Rochester, N.Y. (WHAM) - In a detailed report released Wednesday by a state-appointed consultant who observed the systems, operations and structure of the Rochester City School District, the district is in "dire need of improvement."
Dr. Jaime Aquino was chosen by New York State Education Commissioner MaryEllen Elia in August to observe and interview leaders and employees in the district and develop an action plan to help improve the schools. The goal is perhaps best summed up by the question Dr. Aquino encourages staff to ask themselves: "And how are the children in Rochester?”
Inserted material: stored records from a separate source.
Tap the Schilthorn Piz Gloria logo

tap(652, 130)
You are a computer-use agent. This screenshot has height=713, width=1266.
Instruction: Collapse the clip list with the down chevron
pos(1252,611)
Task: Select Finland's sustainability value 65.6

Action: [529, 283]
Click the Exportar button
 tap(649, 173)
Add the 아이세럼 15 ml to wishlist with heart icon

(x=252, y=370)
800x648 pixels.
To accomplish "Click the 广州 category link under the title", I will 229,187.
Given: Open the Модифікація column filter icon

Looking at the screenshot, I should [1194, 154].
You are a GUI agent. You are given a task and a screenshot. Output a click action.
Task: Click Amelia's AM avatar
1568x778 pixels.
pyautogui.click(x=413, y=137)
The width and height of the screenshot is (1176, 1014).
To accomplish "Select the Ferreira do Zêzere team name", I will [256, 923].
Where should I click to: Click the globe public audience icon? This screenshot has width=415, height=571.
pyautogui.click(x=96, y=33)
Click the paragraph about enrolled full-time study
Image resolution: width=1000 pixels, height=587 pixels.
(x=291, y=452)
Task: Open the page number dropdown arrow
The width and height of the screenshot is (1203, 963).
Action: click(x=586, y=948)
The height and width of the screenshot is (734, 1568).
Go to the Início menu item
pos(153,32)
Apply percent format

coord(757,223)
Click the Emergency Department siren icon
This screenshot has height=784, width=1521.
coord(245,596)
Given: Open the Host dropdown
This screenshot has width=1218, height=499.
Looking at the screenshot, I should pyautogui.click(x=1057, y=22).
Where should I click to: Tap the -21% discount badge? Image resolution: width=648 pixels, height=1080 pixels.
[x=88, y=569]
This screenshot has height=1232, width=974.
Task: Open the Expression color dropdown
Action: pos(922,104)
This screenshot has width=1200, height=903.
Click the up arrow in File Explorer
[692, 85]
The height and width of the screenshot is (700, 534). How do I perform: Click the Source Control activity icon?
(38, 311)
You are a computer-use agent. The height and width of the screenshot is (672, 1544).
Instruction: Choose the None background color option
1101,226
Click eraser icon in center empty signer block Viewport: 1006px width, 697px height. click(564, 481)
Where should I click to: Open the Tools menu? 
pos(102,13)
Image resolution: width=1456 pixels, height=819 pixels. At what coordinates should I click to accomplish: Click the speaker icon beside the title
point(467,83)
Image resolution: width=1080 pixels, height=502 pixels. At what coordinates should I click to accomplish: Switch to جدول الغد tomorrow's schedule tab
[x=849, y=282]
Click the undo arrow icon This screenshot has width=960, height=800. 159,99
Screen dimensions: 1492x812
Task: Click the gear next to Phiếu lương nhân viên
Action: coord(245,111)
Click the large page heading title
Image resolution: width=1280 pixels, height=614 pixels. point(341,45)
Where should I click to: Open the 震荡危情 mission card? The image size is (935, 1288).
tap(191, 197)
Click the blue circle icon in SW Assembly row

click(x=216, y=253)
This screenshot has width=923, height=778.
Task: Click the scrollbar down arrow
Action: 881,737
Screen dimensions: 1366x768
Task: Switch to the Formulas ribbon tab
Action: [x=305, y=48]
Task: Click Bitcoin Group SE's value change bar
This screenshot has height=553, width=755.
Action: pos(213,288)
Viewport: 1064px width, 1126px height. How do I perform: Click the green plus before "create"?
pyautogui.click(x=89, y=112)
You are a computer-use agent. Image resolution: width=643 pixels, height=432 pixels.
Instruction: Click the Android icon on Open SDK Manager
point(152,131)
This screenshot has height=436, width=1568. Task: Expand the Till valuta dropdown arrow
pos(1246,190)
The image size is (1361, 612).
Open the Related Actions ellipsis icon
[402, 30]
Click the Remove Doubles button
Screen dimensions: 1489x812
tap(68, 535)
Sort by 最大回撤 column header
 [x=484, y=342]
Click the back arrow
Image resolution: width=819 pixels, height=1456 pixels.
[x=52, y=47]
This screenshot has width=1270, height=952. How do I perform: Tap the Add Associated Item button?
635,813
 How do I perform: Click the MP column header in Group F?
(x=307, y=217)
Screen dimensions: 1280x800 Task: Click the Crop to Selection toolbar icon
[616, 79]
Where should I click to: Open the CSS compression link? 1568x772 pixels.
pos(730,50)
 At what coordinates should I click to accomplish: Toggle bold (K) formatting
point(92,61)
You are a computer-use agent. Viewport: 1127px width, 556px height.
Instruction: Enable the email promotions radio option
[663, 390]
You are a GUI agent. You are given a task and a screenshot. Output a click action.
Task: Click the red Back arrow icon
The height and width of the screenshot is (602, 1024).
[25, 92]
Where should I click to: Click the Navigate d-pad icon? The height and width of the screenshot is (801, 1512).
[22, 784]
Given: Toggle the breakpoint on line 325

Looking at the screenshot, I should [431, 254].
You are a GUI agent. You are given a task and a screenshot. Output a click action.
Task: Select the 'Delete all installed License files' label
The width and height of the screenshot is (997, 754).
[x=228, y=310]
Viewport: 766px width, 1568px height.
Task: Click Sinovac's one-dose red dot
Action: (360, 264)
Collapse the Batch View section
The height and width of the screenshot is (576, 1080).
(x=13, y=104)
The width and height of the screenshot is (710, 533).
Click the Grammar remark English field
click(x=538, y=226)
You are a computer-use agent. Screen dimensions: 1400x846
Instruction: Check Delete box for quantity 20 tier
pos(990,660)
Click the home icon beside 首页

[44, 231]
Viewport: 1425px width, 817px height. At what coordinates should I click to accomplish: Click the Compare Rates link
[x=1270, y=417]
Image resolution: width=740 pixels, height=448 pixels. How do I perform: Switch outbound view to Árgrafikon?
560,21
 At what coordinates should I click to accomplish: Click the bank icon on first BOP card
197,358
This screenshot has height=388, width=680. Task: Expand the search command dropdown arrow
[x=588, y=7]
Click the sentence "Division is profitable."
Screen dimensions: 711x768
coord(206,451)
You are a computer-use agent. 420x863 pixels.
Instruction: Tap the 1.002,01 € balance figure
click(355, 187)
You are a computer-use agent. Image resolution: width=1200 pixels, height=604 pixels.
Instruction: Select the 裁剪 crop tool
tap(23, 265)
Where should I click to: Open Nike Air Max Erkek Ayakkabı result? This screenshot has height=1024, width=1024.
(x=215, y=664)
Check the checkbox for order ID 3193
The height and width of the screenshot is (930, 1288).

“That lack of stability in leadership really has an impact on the work that happens in school," Dr. Aquino said of the district having five superintendents in the past decade. "There is also, in the district, lack of a laser-like focus on student achievement. There’s not a lot of attention being paid to teaching and learning, and a lack of accountability in the system in terms of monitoring what goes on in the school and in the progress the kids are doing.”
The full 60-page report, which is online, outlines 106 findings and 84 recommendations for both the district and the Board of Education to implement in a way that would give all the children a high-quality education. The process relied on meetings with community stakeholders, focus groups and a comprehensive review of the district.
“It’s clear from the report that, right now, we have a situation that I would classify as a crisis," said Board of Regents Chancellor Betty A. Rosa. "This is unacceptable and we cannot continue, and we will not continue to allow this happen in our state and any of our districts.”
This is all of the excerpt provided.